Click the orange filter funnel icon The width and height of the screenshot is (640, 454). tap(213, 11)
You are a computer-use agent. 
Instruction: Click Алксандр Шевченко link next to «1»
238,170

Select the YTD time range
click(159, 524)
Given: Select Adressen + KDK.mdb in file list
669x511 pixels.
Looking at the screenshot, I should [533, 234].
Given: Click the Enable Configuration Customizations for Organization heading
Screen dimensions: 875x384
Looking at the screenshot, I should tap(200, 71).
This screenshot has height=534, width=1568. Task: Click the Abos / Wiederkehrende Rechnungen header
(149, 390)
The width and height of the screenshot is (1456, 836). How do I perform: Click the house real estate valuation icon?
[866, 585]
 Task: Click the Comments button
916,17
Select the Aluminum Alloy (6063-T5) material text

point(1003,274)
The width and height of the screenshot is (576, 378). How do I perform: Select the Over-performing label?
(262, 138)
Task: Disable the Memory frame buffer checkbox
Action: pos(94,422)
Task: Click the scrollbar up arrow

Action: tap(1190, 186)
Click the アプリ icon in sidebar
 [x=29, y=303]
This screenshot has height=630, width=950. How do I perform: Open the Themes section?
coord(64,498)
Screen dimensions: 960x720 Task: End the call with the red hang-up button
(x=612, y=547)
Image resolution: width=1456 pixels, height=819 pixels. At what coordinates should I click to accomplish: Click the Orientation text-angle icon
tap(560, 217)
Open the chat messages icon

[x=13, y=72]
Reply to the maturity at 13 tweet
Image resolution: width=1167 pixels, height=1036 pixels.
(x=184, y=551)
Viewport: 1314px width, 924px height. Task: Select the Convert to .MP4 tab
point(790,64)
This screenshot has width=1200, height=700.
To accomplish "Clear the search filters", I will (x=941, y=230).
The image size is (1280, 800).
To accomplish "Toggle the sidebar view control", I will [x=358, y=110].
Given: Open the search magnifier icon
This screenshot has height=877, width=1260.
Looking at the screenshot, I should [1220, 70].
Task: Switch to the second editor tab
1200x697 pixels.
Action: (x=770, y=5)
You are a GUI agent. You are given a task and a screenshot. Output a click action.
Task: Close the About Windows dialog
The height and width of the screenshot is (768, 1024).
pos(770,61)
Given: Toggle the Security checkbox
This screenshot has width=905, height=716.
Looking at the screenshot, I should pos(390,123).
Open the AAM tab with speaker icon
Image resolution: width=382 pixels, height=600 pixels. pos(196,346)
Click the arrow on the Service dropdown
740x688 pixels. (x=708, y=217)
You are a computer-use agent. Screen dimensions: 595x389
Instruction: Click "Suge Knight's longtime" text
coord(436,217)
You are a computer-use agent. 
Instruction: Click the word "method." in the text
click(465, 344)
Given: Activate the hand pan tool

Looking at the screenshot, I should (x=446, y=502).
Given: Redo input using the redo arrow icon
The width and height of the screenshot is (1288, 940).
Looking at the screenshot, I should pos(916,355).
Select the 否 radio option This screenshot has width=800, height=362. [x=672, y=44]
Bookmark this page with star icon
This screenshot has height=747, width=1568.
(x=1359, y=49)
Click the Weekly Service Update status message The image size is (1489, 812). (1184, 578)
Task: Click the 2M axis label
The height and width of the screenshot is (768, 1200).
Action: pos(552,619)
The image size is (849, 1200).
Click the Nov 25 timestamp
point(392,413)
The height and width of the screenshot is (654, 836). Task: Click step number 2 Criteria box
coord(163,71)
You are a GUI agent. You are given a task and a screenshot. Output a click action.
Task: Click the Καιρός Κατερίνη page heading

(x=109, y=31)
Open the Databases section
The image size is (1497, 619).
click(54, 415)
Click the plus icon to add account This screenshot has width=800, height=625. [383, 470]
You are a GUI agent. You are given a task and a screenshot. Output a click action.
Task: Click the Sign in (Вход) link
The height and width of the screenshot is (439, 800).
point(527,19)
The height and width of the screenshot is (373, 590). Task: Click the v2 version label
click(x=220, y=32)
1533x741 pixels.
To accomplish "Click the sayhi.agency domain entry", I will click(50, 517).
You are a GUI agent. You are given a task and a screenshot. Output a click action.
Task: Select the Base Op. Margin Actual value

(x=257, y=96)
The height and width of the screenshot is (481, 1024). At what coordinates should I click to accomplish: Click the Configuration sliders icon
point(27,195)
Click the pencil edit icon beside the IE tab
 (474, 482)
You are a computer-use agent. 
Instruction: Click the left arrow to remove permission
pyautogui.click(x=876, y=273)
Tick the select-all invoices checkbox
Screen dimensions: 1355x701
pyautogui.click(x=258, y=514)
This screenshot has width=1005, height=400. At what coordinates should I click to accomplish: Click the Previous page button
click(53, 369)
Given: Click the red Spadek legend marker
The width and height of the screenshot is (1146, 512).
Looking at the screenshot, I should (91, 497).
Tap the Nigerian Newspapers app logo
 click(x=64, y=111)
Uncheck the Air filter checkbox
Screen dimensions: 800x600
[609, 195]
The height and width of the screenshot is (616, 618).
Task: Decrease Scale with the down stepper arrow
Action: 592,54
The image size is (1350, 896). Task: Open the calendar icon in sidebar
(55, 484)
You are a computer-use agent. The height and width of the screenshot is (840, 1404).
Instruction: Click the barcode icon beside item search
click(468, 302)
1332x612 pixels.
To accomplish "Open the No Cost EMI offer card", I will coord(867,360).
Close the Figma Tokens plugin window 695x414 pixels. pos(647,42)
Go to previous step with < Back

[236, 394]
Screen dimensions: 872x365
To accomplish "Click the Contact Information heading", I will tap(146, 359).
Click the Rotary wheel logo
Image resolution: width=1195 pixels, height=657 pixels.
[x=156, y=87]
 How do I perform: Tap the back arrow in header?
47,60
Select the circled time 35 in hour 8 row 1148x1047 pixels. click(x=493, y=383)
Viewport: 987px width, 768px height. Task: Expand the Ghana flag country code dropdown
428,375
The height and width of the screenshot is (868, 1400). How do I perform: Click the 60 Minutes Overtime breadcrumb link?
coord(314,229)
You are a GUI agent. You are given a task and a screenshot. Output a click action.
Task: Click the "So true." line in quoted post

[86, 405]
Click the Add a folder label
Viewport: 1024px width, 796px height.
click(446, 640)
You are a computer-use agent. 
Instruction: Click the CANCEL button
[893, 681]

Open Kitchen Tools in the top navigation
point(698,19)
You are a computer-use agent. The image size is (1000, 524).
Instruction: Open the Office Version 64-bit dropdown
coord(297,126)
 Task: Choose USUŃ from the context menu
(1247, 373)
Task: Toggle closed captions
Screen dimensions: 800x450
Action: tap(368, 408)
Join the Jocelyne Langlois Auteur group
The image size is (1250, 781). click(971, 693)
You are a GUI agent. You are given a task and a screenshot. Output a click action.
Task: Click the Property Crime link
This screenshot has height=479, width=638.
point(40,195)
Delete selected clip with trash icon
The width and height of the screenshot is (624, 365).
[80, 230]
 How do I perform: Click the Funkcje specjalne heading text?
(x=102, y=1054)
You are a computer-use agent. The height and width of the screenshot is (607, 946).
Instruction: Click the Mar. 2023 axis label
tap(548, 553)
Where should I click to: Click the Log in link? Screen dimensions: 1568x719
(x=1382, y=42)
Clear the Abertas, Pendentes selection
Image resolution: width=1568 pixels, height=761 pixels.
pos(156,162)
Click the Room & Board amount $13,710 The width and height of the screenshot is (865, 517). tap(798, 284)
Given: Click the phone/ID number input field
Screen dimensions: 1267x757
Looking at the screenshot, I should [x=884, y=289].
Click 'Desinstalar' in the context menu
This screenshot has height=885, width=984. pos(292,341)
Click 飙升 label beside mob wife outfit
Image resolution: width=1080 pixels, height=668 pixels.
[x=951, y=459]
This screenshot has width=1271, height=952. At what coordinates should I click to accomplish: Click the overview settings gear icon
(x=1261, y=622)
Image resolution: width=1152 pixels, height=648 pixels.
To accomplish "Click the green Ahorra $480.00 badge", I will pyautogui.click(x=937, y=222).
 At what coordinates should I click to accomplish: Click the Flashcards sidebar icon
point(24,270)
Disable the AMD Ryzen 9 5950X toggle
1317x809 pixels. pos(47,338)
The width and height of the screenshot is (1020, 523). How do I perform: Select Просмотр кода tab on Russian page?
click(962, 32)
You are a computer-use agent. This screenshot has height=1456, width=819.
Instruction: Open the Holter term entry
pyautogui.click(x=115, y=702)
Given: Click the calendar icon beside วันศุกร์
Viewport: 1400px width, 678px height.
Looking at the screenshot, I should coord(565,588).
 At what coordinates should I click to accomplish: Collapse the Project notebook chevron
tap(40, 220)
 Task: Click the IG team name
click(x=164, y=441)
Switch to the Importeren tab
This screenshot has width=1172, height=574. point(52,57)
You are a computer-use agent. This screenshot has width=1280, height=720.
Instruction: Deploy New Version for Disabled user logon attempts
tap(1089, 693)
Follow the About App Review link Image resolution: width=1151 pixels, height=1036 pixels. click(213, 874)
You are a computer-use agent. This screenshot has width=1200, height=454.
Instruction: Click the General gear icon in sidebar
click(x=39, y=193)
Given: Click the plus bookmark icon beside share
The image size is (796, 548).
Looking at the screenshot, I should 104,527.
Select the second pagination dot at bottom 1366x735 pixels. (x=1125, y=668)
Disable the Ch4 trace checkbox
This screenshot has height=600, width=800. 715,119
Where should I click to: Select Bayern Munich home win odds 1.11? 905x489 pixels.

• TO DO:
Take each line from the preceding material that contains "About" and copy it.

• EXERCISE SOLUTION:
Task: Close the About Windows dialog
Follow the About App Review link Image resolution: width=1151 pixels, height=1036 pixels. click(213, 874)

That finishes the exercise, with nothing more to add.